Later in the play Mary Warren shows fear again, not by what she says but how she says it. When she is questioned about the poppet she made in court, the stage directions show the reader how she fears for herself. ‘Frightened for herself, her voice very small’ (Page 61) As it shows in these stage directions, she is worried she has done something wrong and the audience can see this because it says of how her voice becomes very ‘small’. In these circumstances with all the hysteria in Salem she is more worried about what she has been asked than what she normally would be and Arthur Miller shows this well in the stage directions.

At the time when the play was written many people living in America felt threatened by communism and a government committee was put together to identify all communists. Arthur Miller was called to the court and was placed in nearly exactly the position John Proctor was put in during the play. Because he was in such a similar position to John Proctor, this would have helped him when writing the play because he would know exactly how to write John Proctors parts and create his character to stand for the truth, rather than forfeit others; both John and Miller remain silent.

As a result of the McCarthy trials against communism in America taking place during his lifetime, Arthur Miller experienced the raw emotions firsthand. The trials were practically identical to the Salem witch trials and as Arthur Miller was experiencing them first hand this would have made writing this play a much more emotional experience. He could see how people were reacting so he could transfer these emotions into his play which made his work much more realistic. For example, good innocent people were made to become paranoid and then do anything – even lie to save themselves and in the play the audience can see how he has shown this.
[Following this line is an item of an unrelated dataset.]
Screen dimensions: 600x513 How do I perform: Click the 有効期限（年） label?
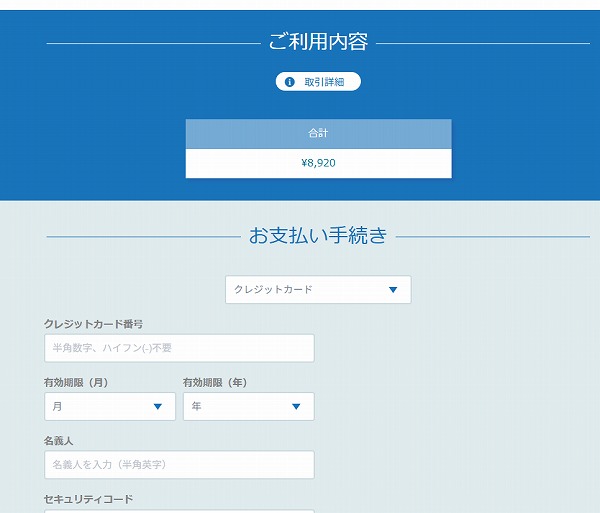[215, 382]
The people who lived in the village of Salem were all puritans and believed that god would only accept them if they were pure people. These beliefs ultimately destroyed them because the people of Salem would do anything not to be found guilty. As the audience see, the power of superstition, fear and revenge can distort the truth and these were all reasons for the accusations that flew. Arthur Miller portrayed the emotions well in ‘The Crucible’ by letting them shine through his characters. The play does not just show these emotions, it makes the audience feel the tension, the angst and the desperation.